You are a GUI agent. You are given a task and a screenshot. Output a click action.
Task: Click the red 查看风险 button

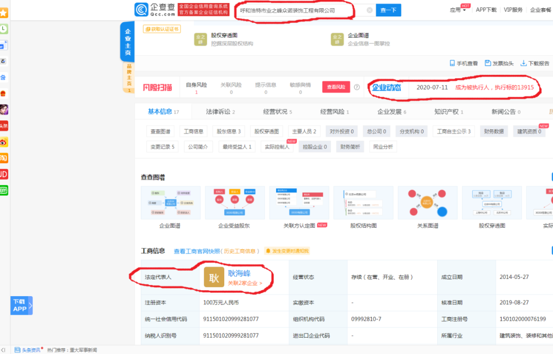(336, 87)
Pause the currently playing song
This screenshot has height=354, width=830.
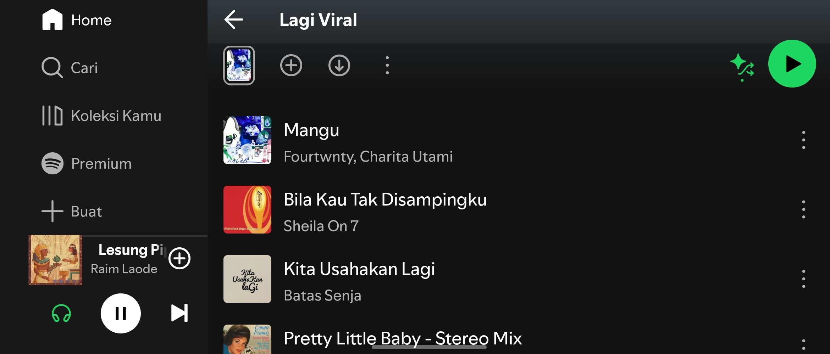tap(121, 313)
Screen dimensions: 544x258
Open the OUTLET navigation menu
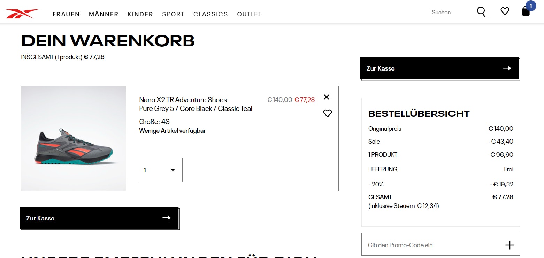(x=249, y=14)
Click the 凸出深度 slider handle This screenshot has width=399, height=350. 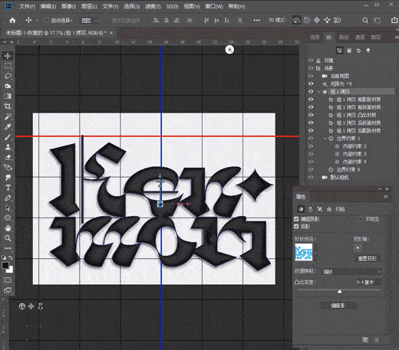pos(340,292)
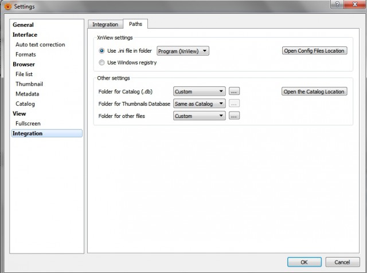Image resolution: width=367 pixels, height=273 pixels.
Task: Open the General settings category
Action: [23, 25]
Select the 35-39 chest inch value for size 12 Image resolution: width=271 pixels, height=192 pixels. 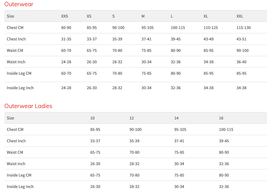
________________________
#### [THE TASK]
Pictures are to be dropped; the lines from the start of the entries above through the line with "Screen dimensions: 544x258" are to be given again verbatim.

#### [SOLVED EXERCISE]
You are a GUI agent. You are given a task and a screenshot. Output a click action.
Task: Click the red 查看风险 button

(336, 87)
Pause the currently playing song
This screenshot has height=354, width=830.
tap(121, 313)
Screen dimensions: 544x258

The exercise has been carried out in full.